Couverture de Jeux de miroirs de E.O. Chirovici

Peter Katz, agent littéraire, reçoit un manuscrit plus qu’intéressant. L’auteur prétend y avoir élucidé une affaire vieille de plusieurs dizaines d’années, le meurtre du professeur Wieder. Le seul problème, c’est que le manuscrit est incomplet : il s’arrête au moment où la nuit du meurtre va être évoquée. Peter essaie alors d’entrer en contact avec l’auteur et apprend sa mort. Ni une, ni deux, il engage un journaliste pour mener l’enquête et terminer cette histoire prometteuse.

Le début du roman est constitué du manuscrit que Peter reçoit. Il représente plus de cent pages qui se lisent à une vitesse folle. L’histoire de ce manuscrit est bien construite, très fluide et on comprend pourquoi elle tape dans l’œil d’un agent littéraire. Le décor nous est rapidement planté, on comprend bien les recherches psychologiques, les personnages nous sont sympathiques. Quand j’ai eu fini la lecture du manuscrit, j’étais ravie de ce commencement de roman et j’avais hâte de découvrir la suite.

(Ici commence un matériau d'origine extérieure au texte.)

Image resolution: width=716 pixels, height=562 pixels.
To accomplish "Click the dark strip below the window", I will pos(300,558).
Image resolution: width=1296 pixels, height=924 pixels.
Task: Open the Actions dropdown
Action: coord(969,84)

Malheureusement, l’histoire ne continue pas dans la même veine… Même si j’avais lu la première partie en un jour et demie, la lecture de ce roman m’a parue interminable. Le récit de l’enquête est très mal géré, l’histoire tourne en rond et on ne sait pas très bien à quoi cela va nous amener.

Les recherches du professeur Wieder traitaient de psychologie et d’hypnose, on nous en parle pendant tout le manuscrit mais également après dans l’enquête ; à la fin du roman, on comprend pourquoi, mais il y a plein de choses qui sont laissées en suspens : pourquoi Richard et Laura ne se sont plus parlé, pourquoi leur version des événements de cette époque diffère à ce point ? Ces questions auraient pu avoir une réponse simple en reprenant les études du professeur, mais rien, aucune réponse. Et c’est frustrant.

Si tout le livre avait été rédigé de la même manière que la première partie, ça aurait vraiment été un coup de cœur. Ce n’est pas le cas, et je dois dire que j’en suis un peu déçue. Je suis restée sur ma faim, particulièrement au niveau intrigue.